### [Task details]
After locating the line that contains "Click the Create Sketch tool icon" in the data below, set down exactly that line and each one after it through the line that contains "Click the tracking", and nothing more.

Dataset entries
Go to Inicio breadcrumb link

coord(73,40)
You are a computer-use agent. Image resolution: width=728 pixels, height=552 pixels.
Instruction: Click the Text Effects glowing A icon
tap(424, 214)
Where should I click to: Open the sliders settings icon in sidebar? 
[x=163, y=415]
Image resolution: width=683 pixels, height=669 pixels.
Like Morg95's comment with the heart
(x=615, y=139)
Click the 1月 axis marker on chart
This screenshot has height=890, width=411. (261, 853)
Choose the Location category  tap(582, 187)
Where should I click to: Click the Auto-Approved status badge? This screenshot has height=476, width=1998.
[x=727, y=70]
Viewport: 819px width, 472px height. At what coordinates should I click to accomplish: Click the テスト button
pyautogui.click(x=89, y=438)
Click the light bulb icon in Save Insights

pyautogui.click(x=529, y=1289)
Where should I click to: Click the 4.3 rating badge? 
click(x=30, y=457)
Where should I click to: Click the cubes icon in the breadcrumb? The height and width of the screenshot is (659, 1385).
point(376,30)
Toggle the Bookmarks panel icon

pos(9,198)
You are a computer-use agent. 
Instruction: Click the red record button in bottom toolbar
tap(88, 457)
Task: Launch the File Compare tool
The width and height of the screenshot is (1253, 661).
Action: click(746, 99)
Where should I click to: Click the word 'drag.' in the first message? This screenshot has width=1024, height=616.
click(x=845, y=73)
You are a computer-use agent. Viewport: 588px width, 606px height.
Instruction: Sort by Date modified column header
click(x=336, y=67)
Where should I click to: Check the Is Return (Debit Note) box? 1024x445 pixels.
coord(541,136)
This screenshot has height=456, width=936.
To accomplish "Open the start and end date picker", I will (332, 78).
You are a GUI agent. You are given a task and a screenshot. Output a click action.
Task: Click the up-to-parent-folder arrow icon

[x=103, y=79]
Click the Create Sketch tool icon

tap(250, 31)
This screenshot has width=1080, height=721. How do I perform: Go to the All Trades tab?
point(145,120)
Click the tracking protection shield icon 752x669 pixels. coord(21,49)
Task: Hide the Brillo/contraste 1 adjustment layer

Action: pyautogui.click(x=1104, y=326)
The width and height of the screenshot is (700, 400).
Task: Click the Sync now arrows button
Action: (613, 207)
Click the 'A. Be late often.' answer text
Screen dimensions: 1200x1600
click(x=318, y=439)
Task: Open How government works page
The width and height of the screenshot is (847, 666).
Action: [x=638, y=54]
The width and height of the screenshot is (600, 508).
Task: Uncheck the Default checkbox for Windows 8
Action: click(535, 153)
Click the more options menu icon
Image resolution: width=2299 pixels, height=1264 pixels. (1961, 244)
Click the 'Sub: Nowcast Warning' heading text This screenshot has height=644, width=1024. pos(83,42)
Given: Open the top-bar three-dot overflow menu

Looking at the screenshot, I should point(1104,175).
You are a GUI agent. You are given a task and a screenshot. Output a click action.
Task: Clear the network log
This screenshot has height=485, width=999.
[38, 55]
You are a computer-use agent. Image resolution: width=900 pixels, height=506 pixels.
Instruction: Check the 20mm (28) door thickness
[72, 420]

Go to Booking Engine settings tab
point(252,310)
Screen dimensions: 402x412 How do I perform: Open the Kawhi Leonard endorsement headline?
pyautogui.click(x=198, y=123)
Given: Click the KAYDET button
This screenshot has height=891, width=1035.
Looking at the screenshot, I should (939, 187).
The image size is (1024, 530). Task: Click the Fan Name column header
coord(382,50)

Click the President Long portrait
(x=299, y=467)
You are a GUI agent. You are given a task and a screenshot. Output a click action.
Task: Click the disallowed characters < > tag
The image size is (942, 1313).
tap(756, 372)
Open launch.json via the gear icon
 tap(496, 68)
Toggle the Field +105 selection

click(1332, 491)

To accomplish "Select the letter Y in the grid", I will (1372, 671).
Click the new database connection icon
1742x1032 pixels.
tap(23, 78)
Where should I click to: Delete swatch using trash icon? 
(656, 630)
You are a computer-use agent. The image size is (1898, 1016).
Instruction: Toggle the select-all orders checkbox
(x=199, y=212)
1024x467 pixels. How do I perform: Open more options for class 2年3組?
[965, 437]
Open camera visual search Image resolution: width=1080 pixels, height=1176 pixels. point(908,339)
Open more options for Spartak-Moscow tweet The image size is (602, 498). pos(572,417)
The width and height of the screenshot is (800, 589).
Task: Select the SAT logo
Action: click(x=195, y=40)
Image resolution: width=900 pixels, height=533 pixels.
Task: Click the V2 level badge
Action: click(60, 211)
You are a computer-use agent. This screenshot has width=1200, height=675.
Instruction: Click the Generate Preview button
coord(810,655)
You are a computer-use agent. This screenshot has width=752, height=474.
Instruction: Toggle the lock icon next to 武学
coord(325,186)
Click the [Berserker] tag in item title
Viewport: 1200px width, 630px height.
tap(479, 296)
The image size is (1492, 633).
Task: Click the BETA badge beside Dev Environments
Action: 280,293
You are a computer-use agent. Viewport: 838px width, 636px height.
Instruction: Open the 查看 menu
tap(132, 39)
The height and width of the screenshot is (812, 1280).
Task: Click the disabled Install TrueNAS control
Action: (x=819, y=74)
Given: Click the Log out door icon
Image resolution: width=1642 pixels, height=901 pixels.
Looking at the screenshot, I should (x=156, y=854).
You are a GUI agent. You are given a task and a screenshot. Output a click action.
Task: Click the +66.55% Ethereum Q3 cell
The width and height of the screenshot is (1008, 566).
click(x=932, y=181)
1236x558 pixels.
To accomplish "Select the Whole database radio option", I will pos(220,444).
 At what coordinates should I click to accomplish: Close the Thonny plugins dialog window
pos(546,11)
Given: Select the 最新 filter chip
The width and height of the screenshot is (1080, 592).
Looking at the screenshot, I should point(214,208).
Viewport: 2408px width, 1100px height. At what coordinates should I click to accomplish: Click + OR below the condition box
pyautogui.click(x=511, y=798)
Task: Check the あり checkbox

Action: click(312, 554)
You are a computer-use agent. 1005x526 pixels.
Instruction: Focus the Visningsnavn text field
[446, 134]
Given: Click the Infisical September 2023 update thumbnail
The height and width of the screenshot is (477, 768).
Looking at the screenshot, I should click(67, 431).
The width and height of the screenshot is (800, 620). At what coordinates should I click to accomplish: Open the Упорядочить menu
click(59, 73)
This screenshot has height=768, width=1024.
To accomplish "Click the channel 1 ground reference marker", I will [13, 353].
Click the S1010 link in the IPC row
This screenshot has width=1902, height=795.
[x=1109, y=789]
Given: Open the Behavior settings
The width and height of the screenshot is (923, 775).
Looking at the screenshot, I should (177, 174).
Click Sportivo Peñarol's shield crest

### [Solution to this problem]
Click the Create Sketch tool icon

tap(250, 31)
This screenshot has width=1080, height=721. How do I perform: Go to the All Trades tab?
point(145,120)
Click the tracking protection shield icon 752x669 pixels. coord(21,49)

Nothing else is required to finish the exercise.